I'm suffering from chronic ping-spikes which occur on most servers I connect to on Online games Some servers my ping will stabilize and plateau at 150ms; which isn't great, but bearable.

To illustrate the depth of this problem I'm going to present it from two differn't perspectives. Your perspective and mine.

Imagine if you will; We are fighting eachother in 1v1 in an online 2d pc shooting game

You will see--

-Me teleporting and jumping randomly
-Me freezing momentarily several times
-Rarely I will appear in front of you and kill you

From my perspective--

-I will shoot you many times without you being hurt
-Sometimes everybody will freeze and I will have to disconnect and reconnect
-Sometimes a FPS drop from 40 to below 25
-I will die without barely being shot at


If you were able to imagine that scenario, then it's assumable that you're intelligent enough to realize just how much this problem can limit ones abilities.

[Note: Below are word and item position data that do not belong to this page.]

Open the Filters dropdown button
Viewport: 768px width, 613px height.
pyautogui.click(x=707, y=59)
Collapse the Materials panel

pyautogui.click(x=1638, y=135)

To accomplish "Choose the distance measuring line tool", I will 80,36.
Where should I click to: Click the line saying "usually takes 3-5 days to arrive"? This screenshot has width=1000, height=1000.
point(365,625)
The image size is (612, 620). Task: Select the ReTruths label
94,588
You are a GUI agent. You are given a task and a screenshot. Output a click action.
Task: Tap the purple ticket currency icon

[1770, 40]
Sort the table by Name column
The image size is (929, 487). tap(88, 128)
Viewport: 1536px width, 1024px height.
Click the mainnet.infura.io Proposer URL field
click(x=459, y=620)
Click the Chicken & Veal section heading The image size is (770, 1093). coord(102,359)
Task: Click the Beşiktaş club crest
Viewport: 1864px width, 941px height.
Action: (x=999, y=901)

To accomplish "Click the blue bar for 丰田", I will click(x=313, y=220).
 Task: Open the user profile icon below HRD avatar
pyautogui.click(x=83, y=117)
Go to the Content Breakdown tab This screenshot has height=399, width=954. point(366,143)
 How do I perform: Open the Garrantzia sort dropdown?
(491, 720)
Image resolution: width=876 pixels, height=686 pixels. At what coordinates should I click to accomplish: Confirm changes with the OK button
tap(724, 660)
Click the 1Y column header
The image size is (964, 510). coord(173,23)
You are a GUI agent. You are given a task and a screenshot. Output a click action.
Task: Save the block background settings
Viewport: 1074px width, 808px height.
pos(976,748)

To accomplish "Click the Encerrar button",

These ping-spikes will take my MS from a stable 100(on average) to 500-1000, They occur about every 5-6 seconds, and last anywhere from 1-2 seconds to 3-15 seconds.


I don't by any means consider myself "good" with computer technical applications. So with that said. I NEED HELP! 


Heres some information you may want-

I use a HP G72 Laptop
I use a home wireless network used by 2 other people
My router is a Netgear Rangemax Duo wireless-N router WNDR3300
I don't know what the name of our ISP is off the top of my head~ but lets pretend the problem doesn't originate there(Because it's a huge pain to chance my ISP and it's probably the last thing I'll do.)


I took the internet line(I don't know what it's officially called) out of the router and plugged it straight into my computer, It did little to help the ping-spiking problem, although my packet loss rate did substancially decrease.


----------



## Jason09 (Jan 3, 2009)

What type of Internet connection are you using (cable, DSL. etc.)? 

Do a bandwidth test of your connection by going to Pcpitstop. Try both upload and download connections. Also, try a regular connection speedtest by going to Speedtest.net. 
Also, if you are using a wireless connection from your computer to the router, I would recommend testing the problem with a wired connection to the router.


----------